SOC830 Lab 7: Normal Distribution & Confidence Intervals

The seventh lab session covers the following:

  • How to create a variable of z-scores
  • How to compute the z-score of a specific value and its associated probabilities
  • How to compute the confidence intervals of numbers
  • How to compute the confidence interval of proportions
  • How to compute confidence intervals for sub-groups
  • How to visualise the confidence intervals between groups

We will use six packages for this lab. Load them using the following code:

library(dplyr)
library(sjlabelled)
library(sjmisc)
library(summarytools)
library(gmodels)
library(gplots)

Import the 2012 AuSSa dataset.

This lab uses the 2012 AuSSa dataset. You can download the file of this dataset in the course website(iLearn). Download the data file and put it in your working directory. Then, run the following code:

aus2012 <-readRDS("aussa2012.rds")

The dataset is loaded as aus2012.

How to create a variable of z-scores

We will make a new variable which is the standardised scores (z-scores) of wrkhrs(hours spent on work per week). std(data name, variable name, append = TRUE) from the sjmisc package will add a variable of standardised scores to your dataset. Run the following code.

aus2012 <- std(aus2012, wrkhrs, append = TRUE)

Then, you will see wrkhrs_z added to your dataset. The name of the new variables is always ‘old variable name_z’. Let’s check this newly created variable by running the following code:

aus2012 %>%
  select("id", "wrkhrs", "wrkhrs_z") %>%
  head()
## # A tibble: 6 x 3
##        id wrkhrs wrkhrs_z
##     <dbl>  <dbl>    <dbl>
## 1 2.01e15     NA    NA   
## 2 2.01e15     NA    NA   
## 3 2.01e15     NA    NA   
## 4 2.01e15      7    -2.01
## 5 2.01e15      6    -2.08
## 6 2.01e15     NA    NA

Out of the aus2012 dataset, we select three variables: id, wrkhrs, and wrkhrs_z (If you don’t understand, see Creating a dataset of specific variables. head() shows data for the first six cases. Now you see the original and standardised scores of wrkhrs for the first six cases.

How to compute the z-score of a specific value and its associated probabilities

In the week 8 lecture, you learned how to calculate the z-score of a specific value and find its associated probabilities using the standard normal table. This section will introduce how to perform this job in R.

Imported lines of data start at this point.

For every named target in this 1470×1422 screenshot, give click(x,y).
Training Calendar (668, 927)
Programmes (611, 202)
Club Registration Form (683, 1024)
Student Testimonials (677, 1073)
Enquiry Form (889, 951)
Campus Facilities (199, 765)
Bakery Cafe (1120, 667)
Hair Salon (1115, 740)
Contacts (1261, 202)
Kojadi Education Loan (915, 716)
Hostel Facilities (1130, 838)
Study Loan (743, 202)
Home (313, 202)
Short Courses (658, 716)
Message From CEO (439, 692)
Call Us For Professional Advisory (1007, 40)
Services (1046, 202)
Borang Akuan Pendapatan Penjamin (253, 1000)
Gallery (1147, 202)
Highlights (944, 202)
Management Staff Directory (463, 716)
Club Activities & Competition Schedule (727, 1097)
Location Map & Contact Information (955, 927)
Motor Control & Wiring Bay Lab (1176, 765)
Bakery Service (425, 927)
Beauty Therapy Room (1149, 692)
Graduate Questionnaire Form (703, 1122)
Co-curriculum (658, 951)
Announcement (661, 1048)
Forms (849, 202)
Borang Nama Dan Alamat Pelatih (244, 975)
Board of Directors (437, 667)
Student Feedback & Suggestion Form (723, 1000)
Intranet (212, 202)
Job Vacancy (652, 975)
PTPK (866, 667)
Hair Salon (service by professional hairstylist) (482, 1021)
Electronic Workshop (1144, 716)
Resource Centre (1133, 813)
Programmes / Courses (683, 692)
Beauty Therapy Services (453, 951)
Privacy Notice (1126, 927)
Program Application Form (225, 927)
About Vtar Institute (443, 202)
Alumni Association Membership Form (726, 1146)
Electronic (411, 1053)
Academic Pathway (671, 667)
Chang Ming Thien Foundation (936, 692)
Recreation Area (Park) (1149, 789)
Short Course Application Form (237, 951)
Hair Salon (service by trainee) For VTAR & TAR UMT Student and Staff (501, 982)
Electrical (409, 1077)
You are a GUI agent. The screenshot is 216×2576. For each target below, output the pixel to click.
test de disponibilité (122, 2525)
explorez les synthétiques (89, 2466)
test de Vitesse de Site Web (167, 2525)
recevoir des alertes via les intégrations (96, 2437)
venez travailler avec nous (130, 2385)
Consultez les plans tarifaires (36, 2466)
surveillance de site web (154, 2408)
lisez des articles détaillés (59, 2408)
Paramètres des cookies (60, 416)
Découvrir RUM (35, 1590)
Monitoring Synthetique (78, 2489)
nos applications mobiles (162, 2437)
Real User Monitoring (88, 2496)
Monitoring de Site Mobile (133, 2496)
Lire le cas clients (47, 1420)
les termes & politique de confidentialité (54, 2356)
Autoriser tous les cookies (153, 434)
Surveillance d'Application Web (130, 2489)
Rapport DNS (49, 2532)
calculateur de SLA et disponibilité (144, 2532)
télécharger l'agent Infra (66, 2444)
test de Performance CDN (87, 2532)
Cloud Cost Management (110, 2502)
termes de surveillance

Suppose that you want to get the z-score of respondents who work 50 hours per week and its associated probabilities. To do this, you need to run the following code first. Run this code without changing anything.

getZ <- function(v1, v2){
  score <- (v1 -mean(v2, na.rm = TRUE))/sd(v2, na.rm = TRUE)
  prob <- pnorm(abs(round(score, digits = 2)))
  cat(" 1. Z-score for", v1, ":", round(score, digits = 2))
  cat("\n 2. The area between mean and Z-score (B)", ":", round(prob-0.5, digits = 4))
  cat("\n 3. The area beyond Z-score (C)", ":", 0.5-round(prob-0.5, digits = 4))
}

This is a custom code that I made for computing the z-score of a specific value and its associated probabilities. After running this, you will see getZ in the tab of Environment.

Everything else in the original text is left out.